Грек ступил на крыльцо, где его поджидал огромный красногрудый кочет. Косил глазом, напряженно оттопырив крыло, ждал момента, чтобы вцепиться в большой плосконосый сапог. Грек любил этого красногрудого задиру, часто затевал с ним возню. Кочет наскакивал храбро, но петушиной своей головой угадывал неискренность борьбы и кукарекал и суетился больше, чем ему пристало перед куриной своей челядью, которая встревоженно следила за перипетиями битвы.
Но сегодня большой серый сапог бесцеремонно смахнул забияку с крыльца, и тот, ошеломленный позором, заорал, запаниковал под хлевом и долго грозился, хотя никто не отвечал на его угрозы.
Грек сбросил пальто и шапку в сенцах, зашел в кухоньку. Кухонька маленькая, из нее же и вход в «залу». Строились лет пятнадцать назад, хата приличная, в четыре комнаты, хоть теперь на селе есть лучше, в два этажа, с балконами, а то и с галереями.

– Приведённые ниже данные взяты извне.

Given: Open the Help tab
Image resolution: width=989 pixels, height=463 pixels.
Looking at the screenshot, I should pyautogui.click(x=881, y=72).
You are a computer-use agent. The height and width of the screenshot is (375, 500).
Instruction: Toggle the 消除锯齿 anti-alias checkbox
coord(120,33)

Дом свой Грек любил, пусть и возвращался сюда частенько только к ночи, — вела хозяйство, скребла, мыла, а то и молотком стучала жена в извечной борьбе за чистоту и порядок, и борьба эта казалась нескончаемой и по большей части безуспешной, потому что собственное воинство не столько помогало ей, сколько мешало.

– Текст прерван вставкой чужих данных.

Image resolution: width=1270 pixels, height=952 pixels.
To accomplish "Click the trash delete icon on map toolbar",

Василь Федорович наскоро поел и стал бриться перед круглым, в причудливой металлической оправе зеркалом. Зеркало, старое-престарое, купленное когда-то в антикварном магазине, помнило, наверно, сотни лиц — веселых, грустных, озаренных надеждой, увядших от безнадежности, в свадебных венках и в черном крепе, их давно уж лет, а зеркало все так же холодно отражает радость и горе; он об этом не думал, привыкнув принимать вещи только со стороны практической. Ни к чему, конечно, что зеркал в доме столько, но и не удивительно, бабье понавешало: жена, две дочери, удочеренная племянница, он среди них — как будяк посреди клумбы. Хохотал до слез, когда впопыхах спрашивали у него: «не видала ли», «не брала ли» чего. И злорадно посмеивался, видя, что до времени снашиваются женины платья и туфли, но никто не посягает на его пиджаки и сорок третьего размера ботинки. По правде, когда родилась вторая дочь, он слегка смутился, даже почувствовал некий стыд перед знакомыми, но это давно прошло, и иногда он даже с удовольствием отмечал, что не те с девочками заботы, как у некоторых соседей с сыновьями, — дочери его слушались и даже побаивались.

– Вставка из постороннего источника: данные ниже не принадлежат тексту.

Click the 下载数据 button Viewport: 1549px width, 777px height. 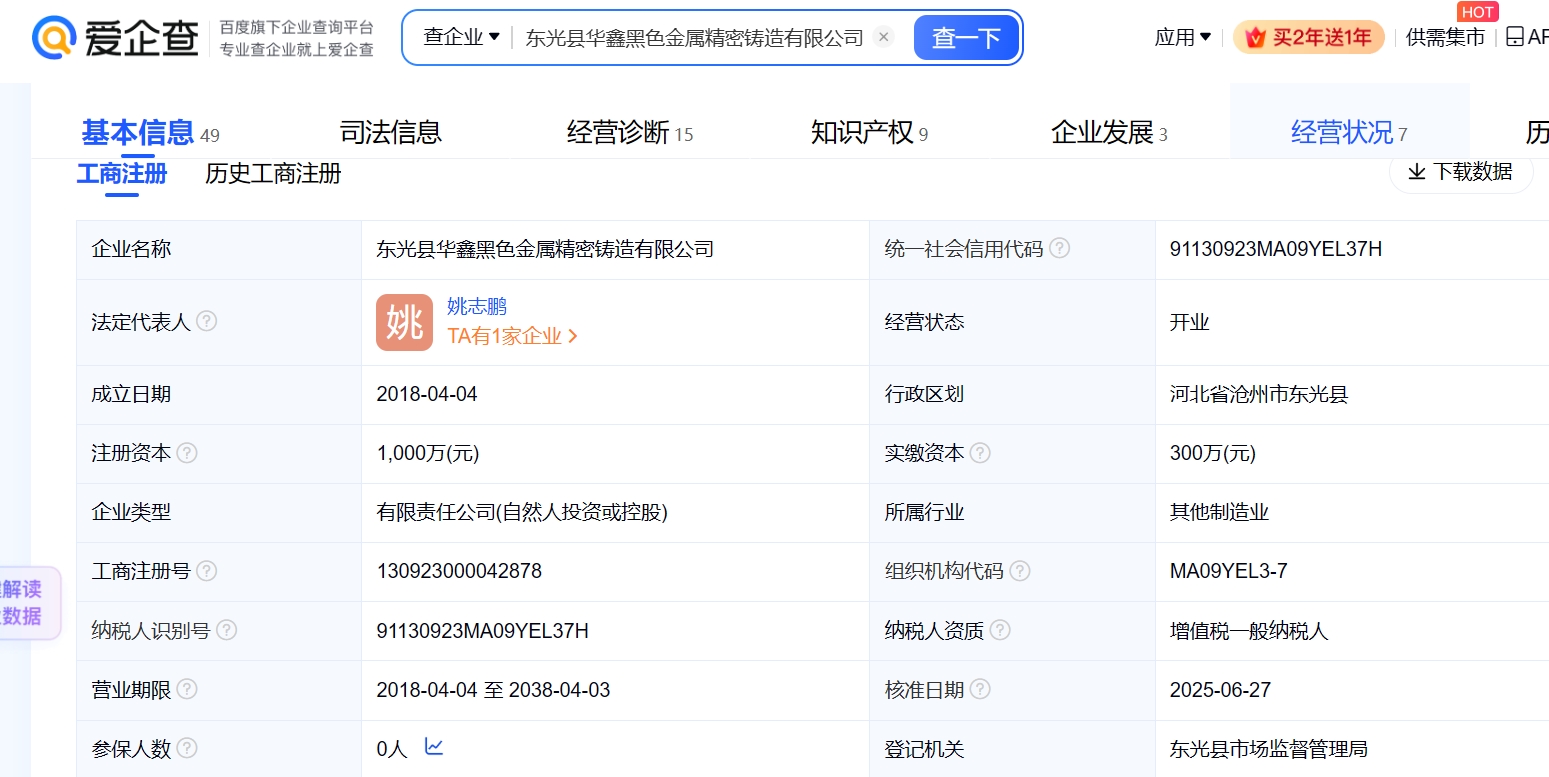[x=1460, y=172]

Бреясь, он видел в зеркале через окно заснеженный огород и в конце его, над оврагом, заметенный бурьян. На снегу подскакивали красноватые комочки, падали в бурьян, и тогда над будыльями курилась белая дымка. «Те самые? Небось они».
Снегири прилетали каждую зиму. Жили они в лесу, синеющем на краю поля. И почему его всегда так сильно трогают птицы, почему? Может, потому, что они свободней всех и в то же время сильней всех привязаны к родной земле: где их ни выпусти — летят на родину.